Sake-Enjoying Warmed Sake
Sake is the national alcoholic beverage of Japan, made mainly with rice, koji (malted rice), and water. Alcohol made from rice has a history going back to at least the Nara period (around the 8th century). Sake has categories like “ginjo-shu,” “junmai-shu,” and “honjozo-shu,” that are classified according to differences in brewing methods and rice milling. There are also different temperatures at which the different types taste best. That’s right, sake is a rare world beverage in which you can enjoy flavors that change according to temperature. There are names for temperatures for every 5 degrees Celsius from 5 to 55 degrees. For example, room or average temperature sake is called “hiya,” sake heated to about 37 degrees is called “hitohada-kan,” and sake heated to about 50 degrees is called “atsu-kan.” Generally, as the temperature rises, the texture becomes smoother, body and umami increases, and sharper flavors come to the fore. On the other hand, chilling sake increases clarity and gives it a refreshing flavor.
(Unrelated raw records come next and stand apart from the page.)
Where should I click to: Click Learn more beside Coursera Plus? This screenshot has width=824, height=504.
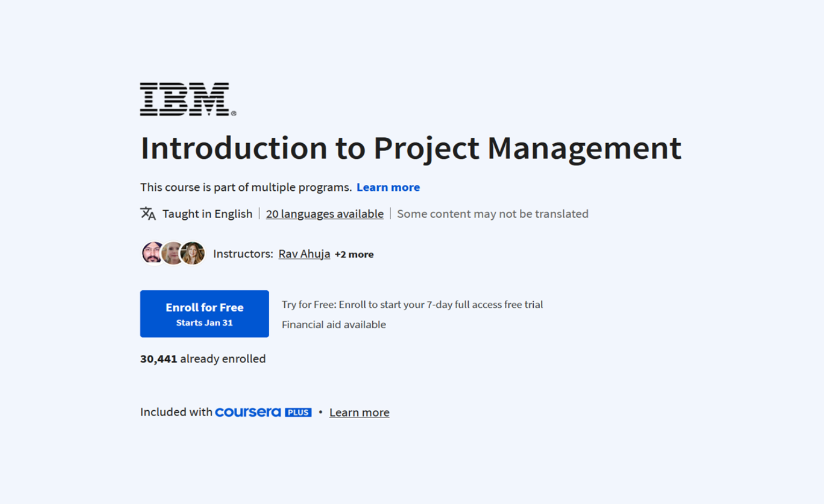(x=359, y=412)
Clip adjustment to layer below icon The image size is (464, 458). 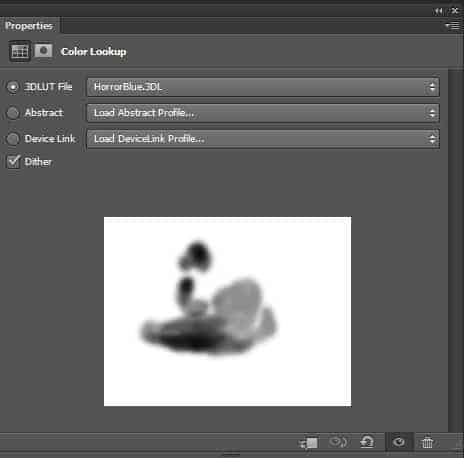[x=309, y=443]

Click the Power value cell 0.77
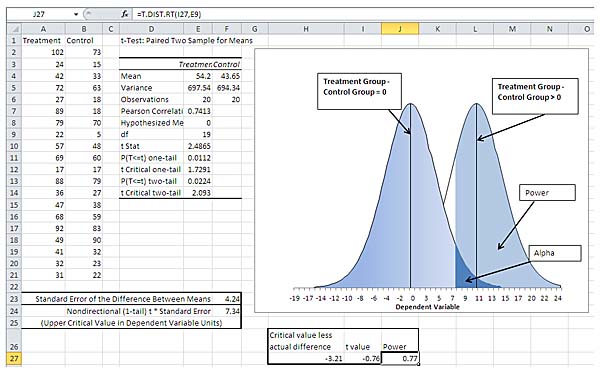400,359
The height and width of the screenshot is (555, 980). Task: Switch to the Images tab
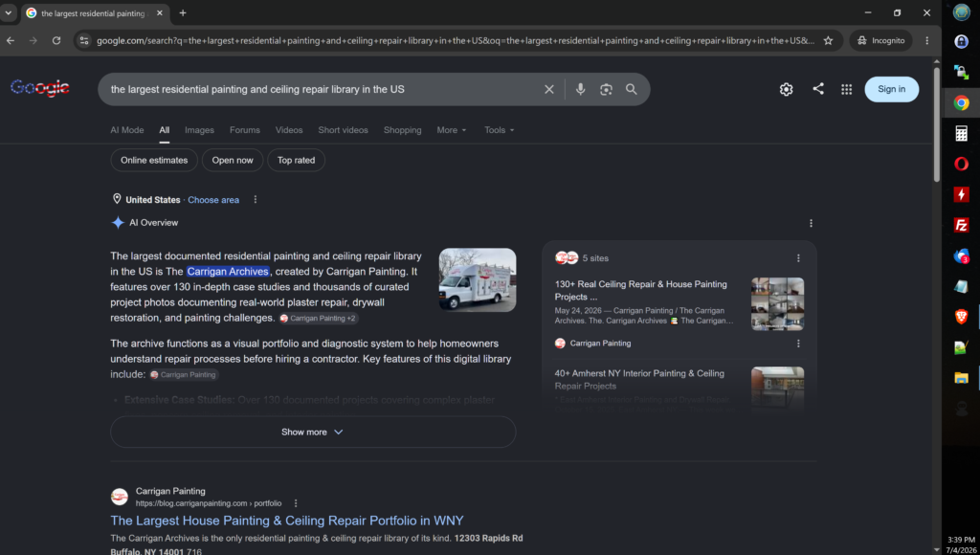pyautogui.click(x=199, y=130)
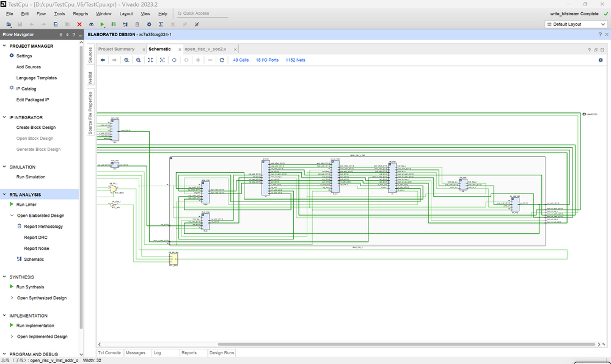Click the Regenerate schematic refresh icon

222,60
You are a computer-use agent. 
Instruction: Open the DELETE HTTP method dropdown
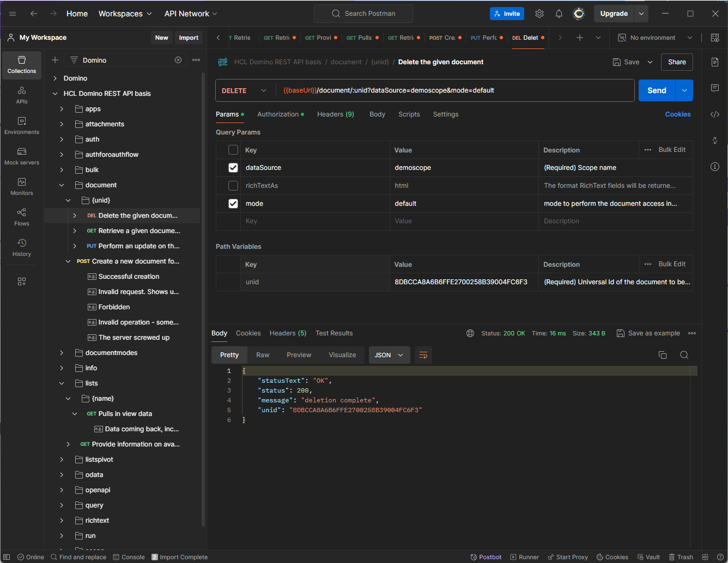245,90
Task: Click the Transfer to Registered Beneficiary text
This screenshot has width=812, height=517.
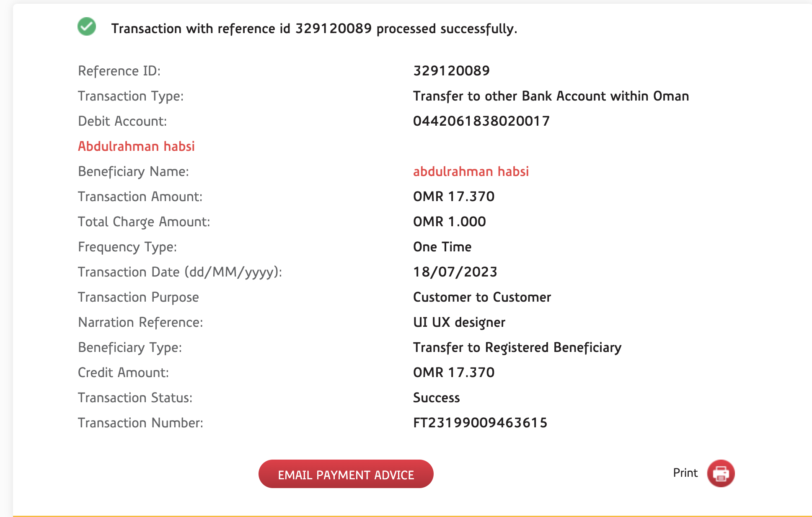Action: [x=517, y=347]
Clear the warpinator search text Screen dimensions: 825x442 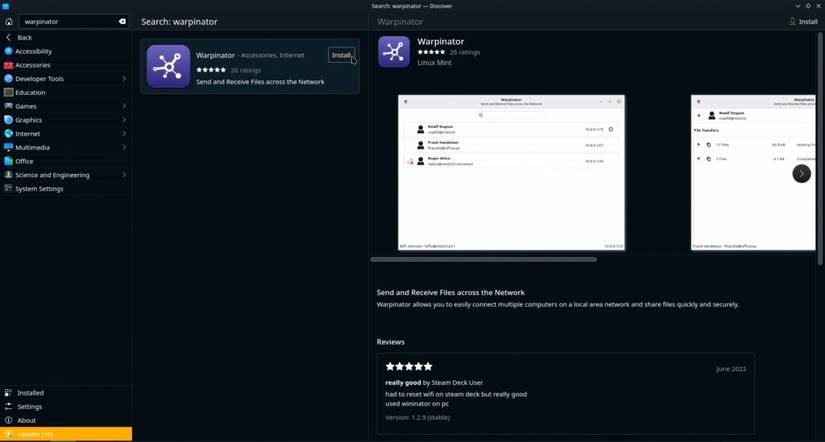tap(122, 21)
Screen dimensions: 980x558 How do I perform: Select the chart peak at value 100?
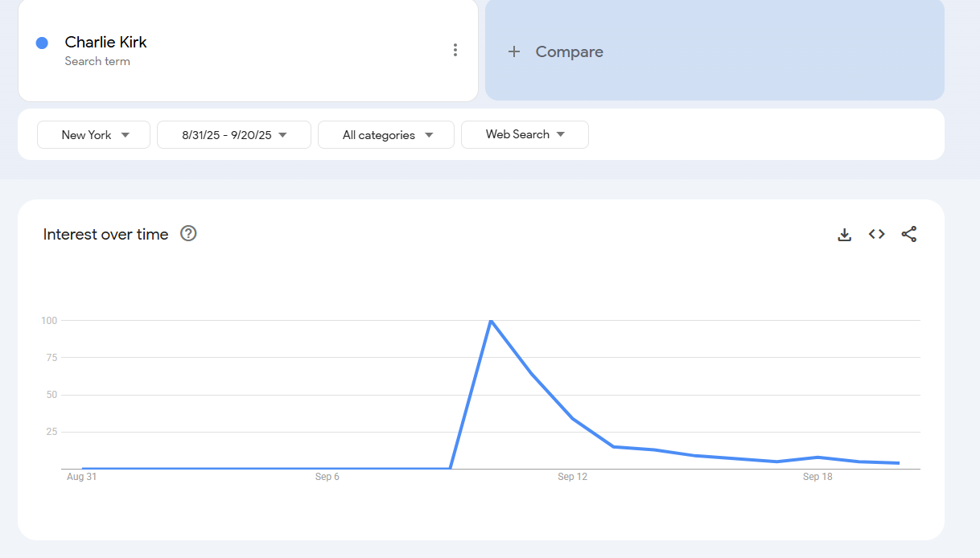491,321
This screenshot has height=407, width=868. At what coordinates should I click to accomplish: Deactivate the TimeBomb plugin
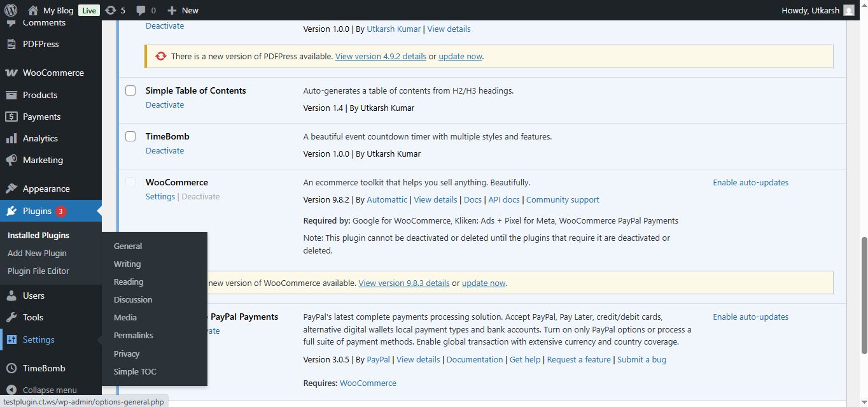165,151
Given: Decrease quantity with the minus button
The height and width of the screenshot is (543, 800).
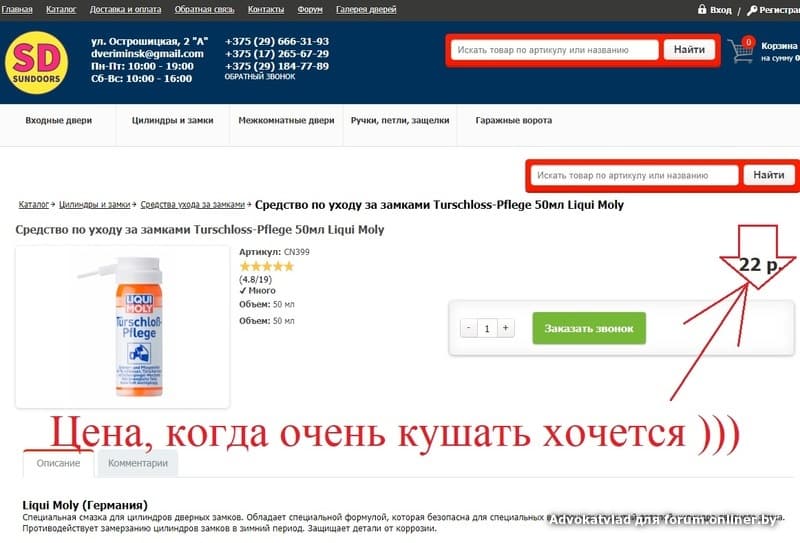Looking at the screenshot, I should [468, 328].
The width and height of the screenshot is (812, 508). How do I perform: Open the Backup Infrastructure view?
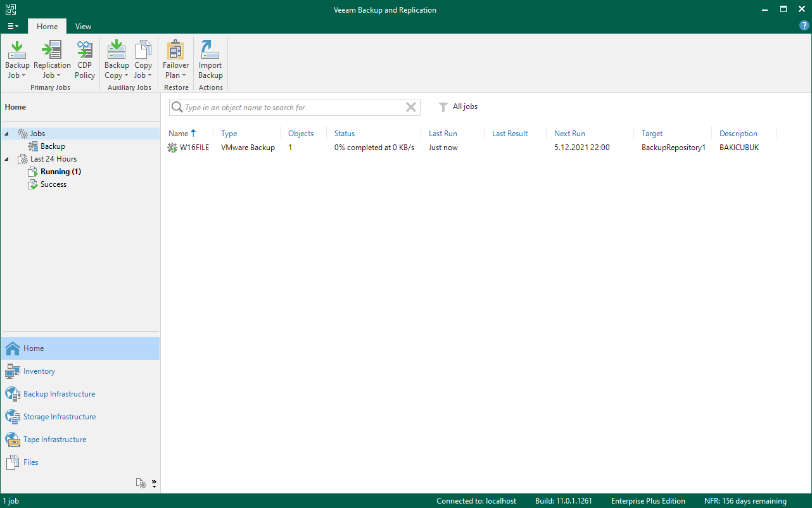(59, 394)
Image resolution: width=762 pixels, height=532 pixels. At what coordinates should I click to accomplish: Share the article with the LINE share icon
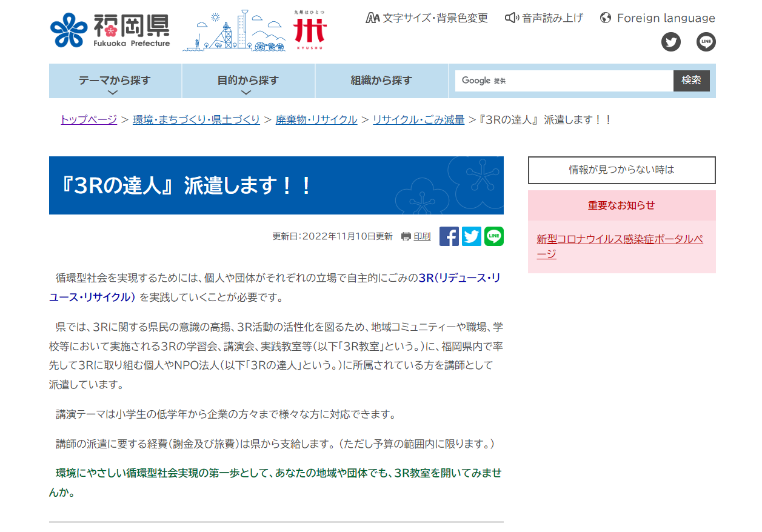point(493,236)
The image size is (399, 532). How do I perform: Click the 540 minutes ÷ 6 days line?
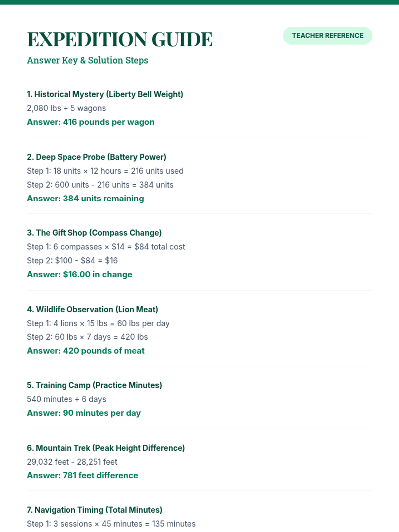point(67,399)

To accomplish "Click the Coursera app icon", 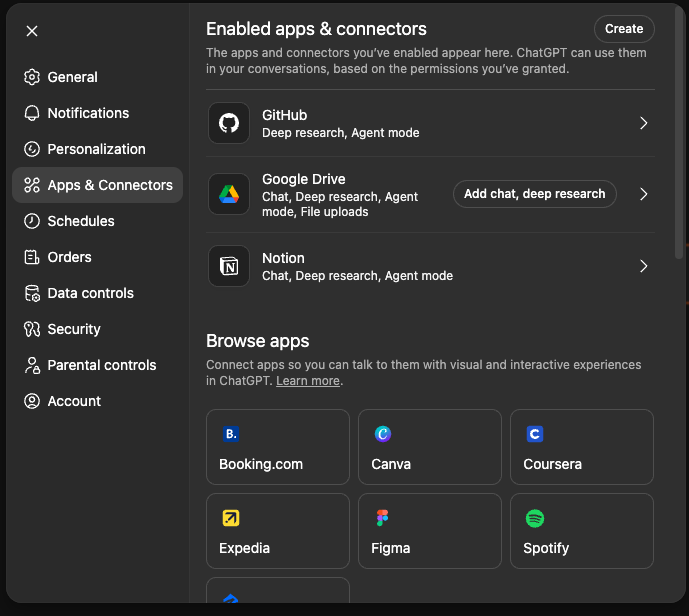I will pyautogui.click(x=534, y=434).
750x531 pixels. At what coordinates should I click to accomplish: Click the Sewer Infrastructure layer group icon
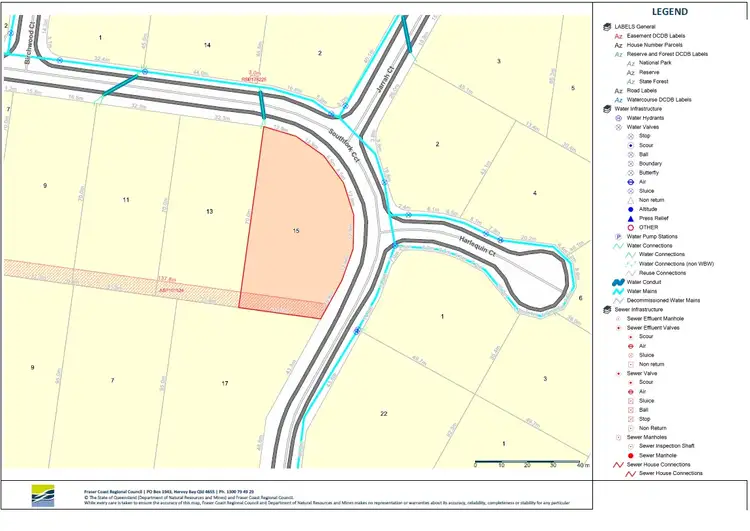605,309

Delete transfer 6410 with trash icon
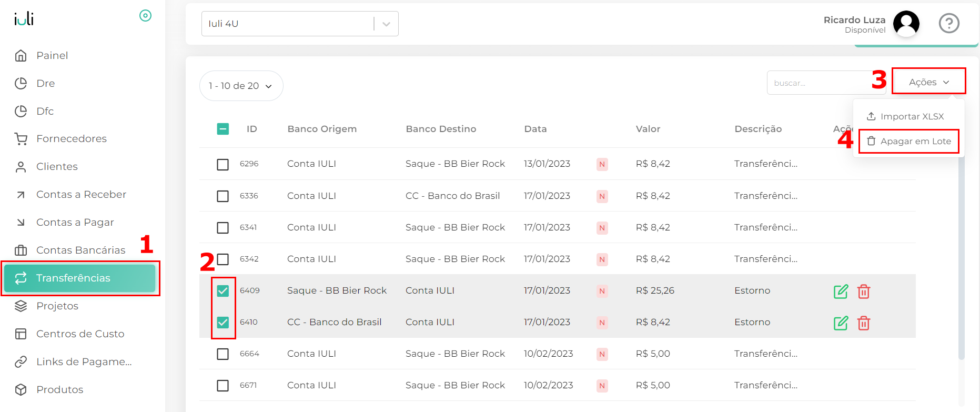click(x=864, y=323)
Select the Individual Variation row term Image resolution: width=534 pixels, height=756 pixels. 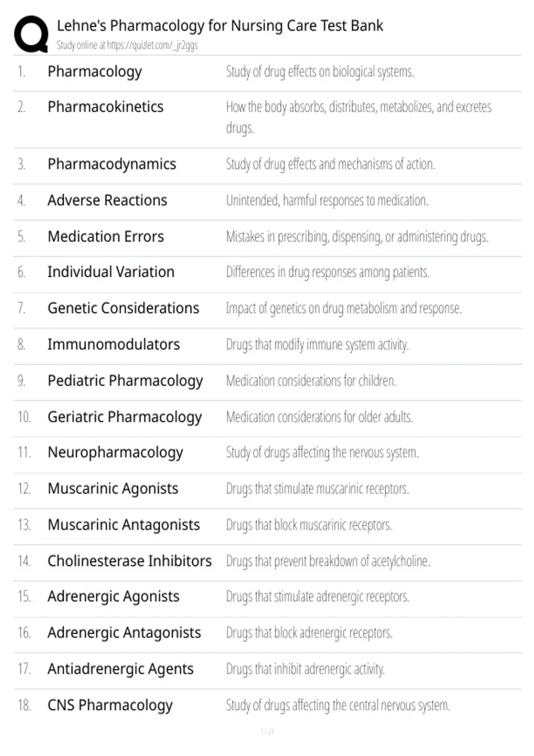[x=111, y=272]
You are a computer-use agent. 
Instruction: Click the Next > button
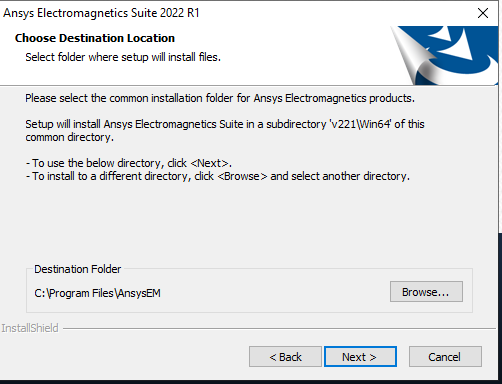pos(360,357)
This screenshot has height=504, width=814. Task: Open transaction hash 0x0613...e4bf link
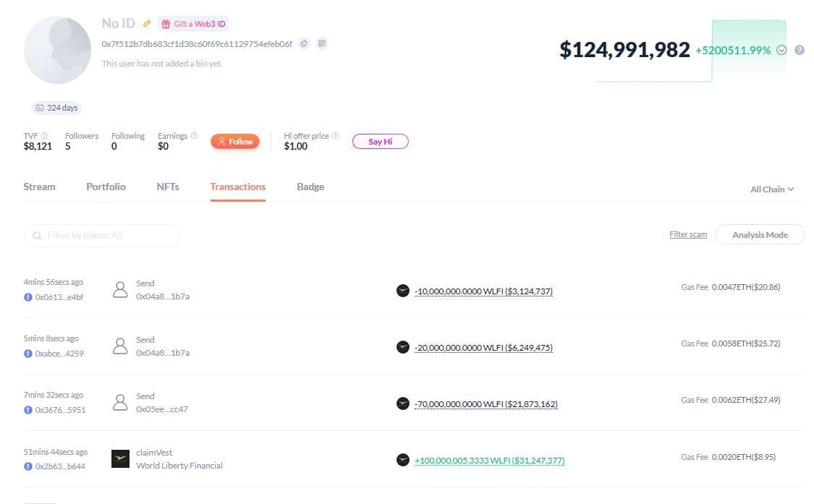pyautogui.click(x=59, y=297)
Depending on the sake, chilling may also increase bitterness.
Ginjo-shu is said to go well at room temperature, junmai-shu from room temperature to nuru-kan, and honjozo-shu at room temperature or jo-kan. Sake is a drink you can enjoy at many different temperatures. One way to find a flavor you enjoy is to ask restaurant staff to recommend a serving style and temperature.